Donnerstag, 20. November 2008

oskar negt tut niemandem weh

Neulich bot sich die Gelegenheit, an der Fachhochschule einen Vortrag von Oskar Negt zum Thema: Arbeit, Sinn und Menschenwürde (...so die Ankündigung) zu besuchen. Ich hatte ihn bis dato nie live erlebt, obwohl wir uns nur knapp verpasst haben dürften, als er noch einen Lehrstuhl an der Uni Hannover hatte (bevor der Studiengang Soziologie von der Landesregierung geschlossen wurde) und ich in meinem ersten Studium die Zeit zwischen Tutoriums-Getrinke und Erstiparty totzuschlagen versuchte. Oskar Negt war für mich einer jener Profs, von dem alle nur wissen, dass er irgendwie als Koryphäe gilt, ohne das jemand wirklich sagen kann, wieso und warum. (bei Wikipedia steht er sei ein Sprachrohr der 68 er gewesen, ausserdem weiß man vielleicht noch, dass er bei Adorno und Horkheimer studiert hat, später bei Habermas Assistent wurde...)
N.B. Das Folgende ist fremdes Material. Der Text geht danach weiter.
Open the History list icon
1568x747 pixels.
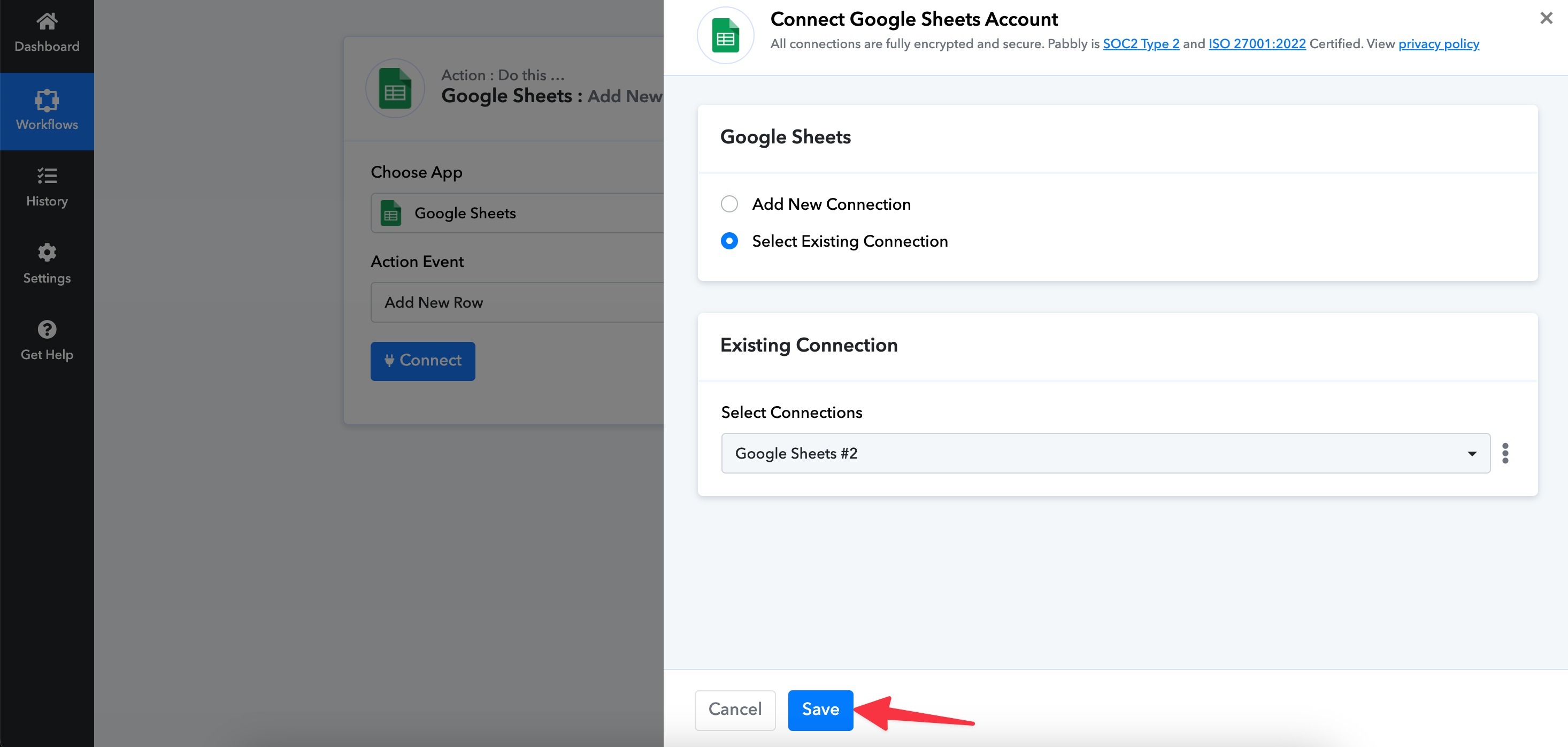pyautogui.click(x=47, y=176)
Das saß ich nun mal wieder unter all den - völlig desinteressierten - Studenten und Studentinnen (vermutlich wurden sie von dem geheimnisvollen, neuen Bachelor irgendwie zur Anwesenheit gezwungen und konterten ihrerseits nun mit geistiger Abwesenheit) und harrte der Dinge, die da kommen mochten. 
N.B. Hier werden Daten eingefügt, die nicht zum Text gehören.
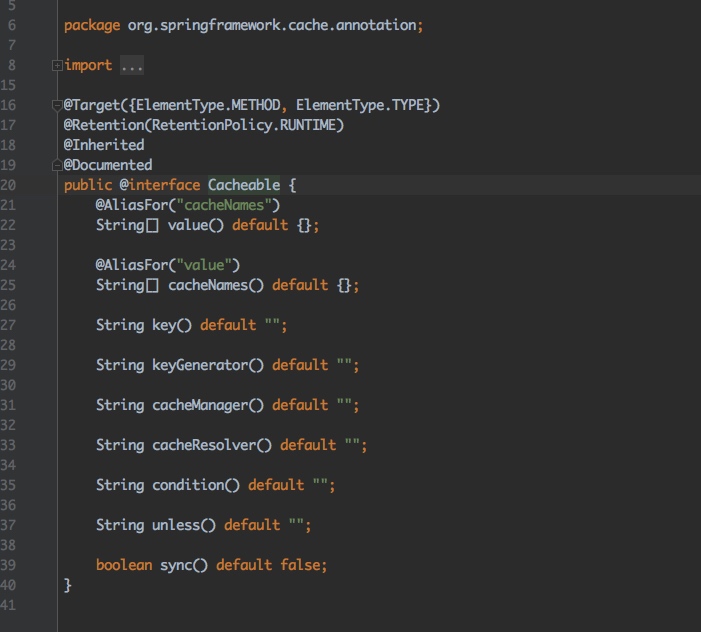Click the cacheResolver method name
The image size is (701, 632).
203,445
Globalisierung?, begann Oskar Negt seinen Vortrag, das sei ja etwas, was sich nur partiell vollzöge - globalisiert sei ja nur eine „Wirklichkeitsschicht“, nämlich die der Finanzen und Devisen. Herr Negt war kleiner, als ich gedacht hatte und wirkte freundlich und irgendwie sanft. Er führte aus: Je näher man jedoch den wirklichen Arbeits- und Lebensbedingungen komme, umso weniger könne von Globalisierung die Rede sein. Als Beispiel nannte Herr Negt hier Beschränkungen für den Warenverkehr (z.B. in Form von Schutzzöllen) und für die Arbeitskräfte (eingeschränkte Bewegungsfreiheit). 

Schon an dieser Stelle hatte ich die ersten Fragezeichen, schien mir diese Position doch bei näherem Hinsehen wenige schlüssig. Allein die Unterteilung in wirkliche und quasi nicht-wirkliche Realitäten erscheint mir fragwürdig. Sind den die Auswirkungen beispielsweise eines digitalen Geldtransfers nicht auch in der harten, tast- und zählbaren, materiellen Wirklichkeit spürbar? Ich gehe mit meiner Geldkarte ganz real einkaufen. Und wäre dann ein Geldschein etwa realer? Auch der Wert eines Brotes ist nicht wirklicher, nur weil ich das Brot essen kann. Und sind nicht viele Dinge Teil unserer gesellschaftlichen Realität, obwohl ich sie nicht tasten, schmecken, riechen, hören, sehen kann? z.B. Freundschaft, Liebe, Familie, Staaten, Organisationen, Hierarchien usw.   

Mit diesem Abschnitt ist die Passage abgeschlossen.